Par jugement du 18 novembre 2009, le conseil des prud'hommes de Valence a débouté Jean-Christophe Lescot de toutes ses demandes.
Jean-Christophe Lescot a interjeté appel de la décision.
Par conclusions régulièrement déposées, Jean-Christophe Lescot demande à la Cour de constater que son licenciement est nul pour avoir été notifié par une personne n'ayant pas la qualité de représentant de la SAS LAFPROM, ni investie du pouvoir de licencier au nom de la personne morale, et sollicite la condamnation de la SAS LAFPROM au paiement d'une somme de 32.760 € de dommages-intérêts.

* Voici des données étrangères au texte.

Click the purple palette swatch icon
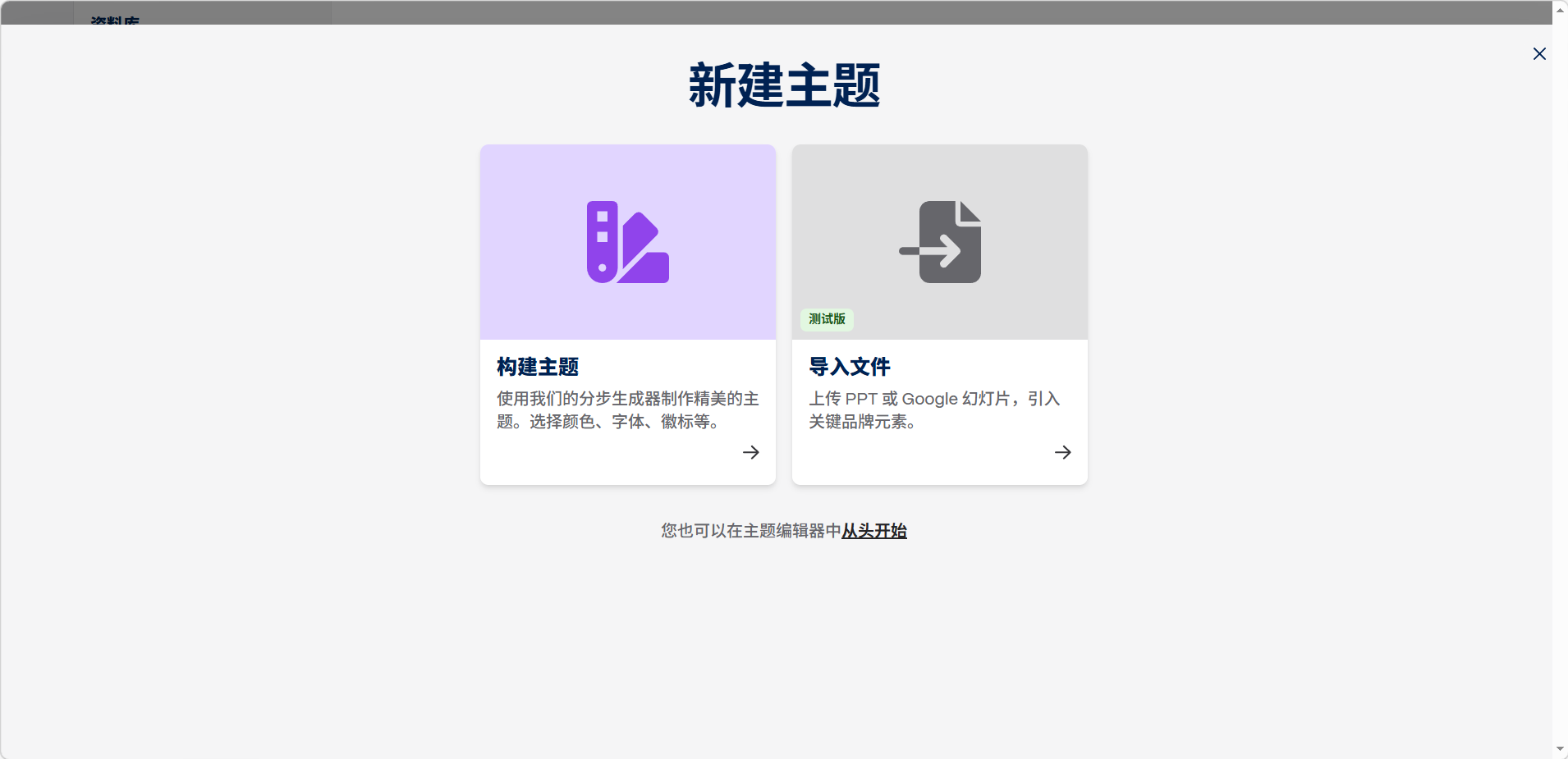Image resolution: width=1568 pixels, height=759 pixels. [x=627, y=242]
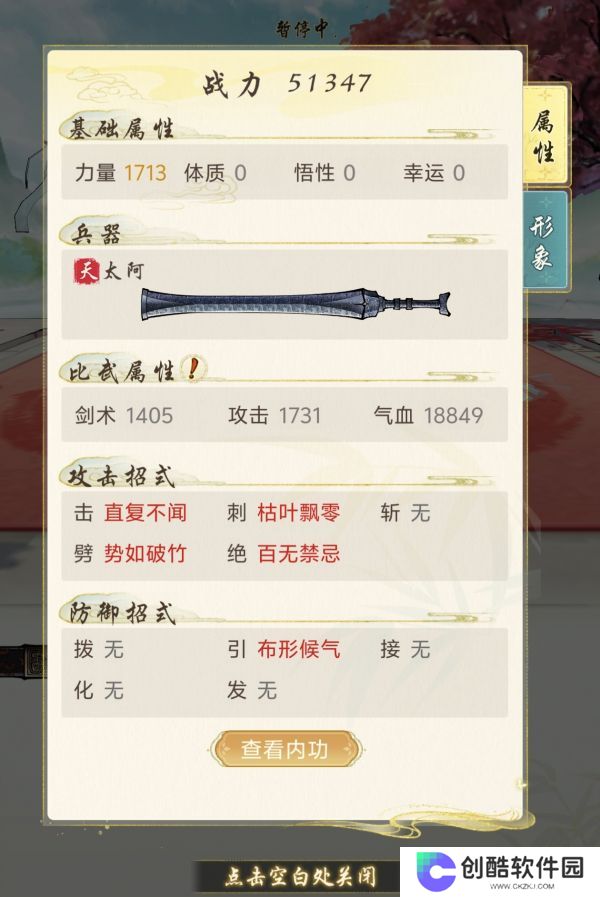600x897 pixels.
Task: Click the 势如破竹 chop move
Action: click(x=145, y=554)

Subsidiairement, il demanda la Cour de dire son licenciement dépourvu de cause réelle et sérieuse et sollicite la condamnation de la société à lui payer 32.760 € de dommages-intérêts, outre 2000 € sur le fondement de l'article 700 du code de procédure civile.
Il fait valoir doivent figurer au registre du commerce les noms et prénoms des associés et tiers ayant le pouvoir d'engager la société par actions simplifiées, que la lettre de licenciement a été signée par Emmanuel Durand, présenté comme le DRH du groupe, alors que seul le président était habilité à le faire.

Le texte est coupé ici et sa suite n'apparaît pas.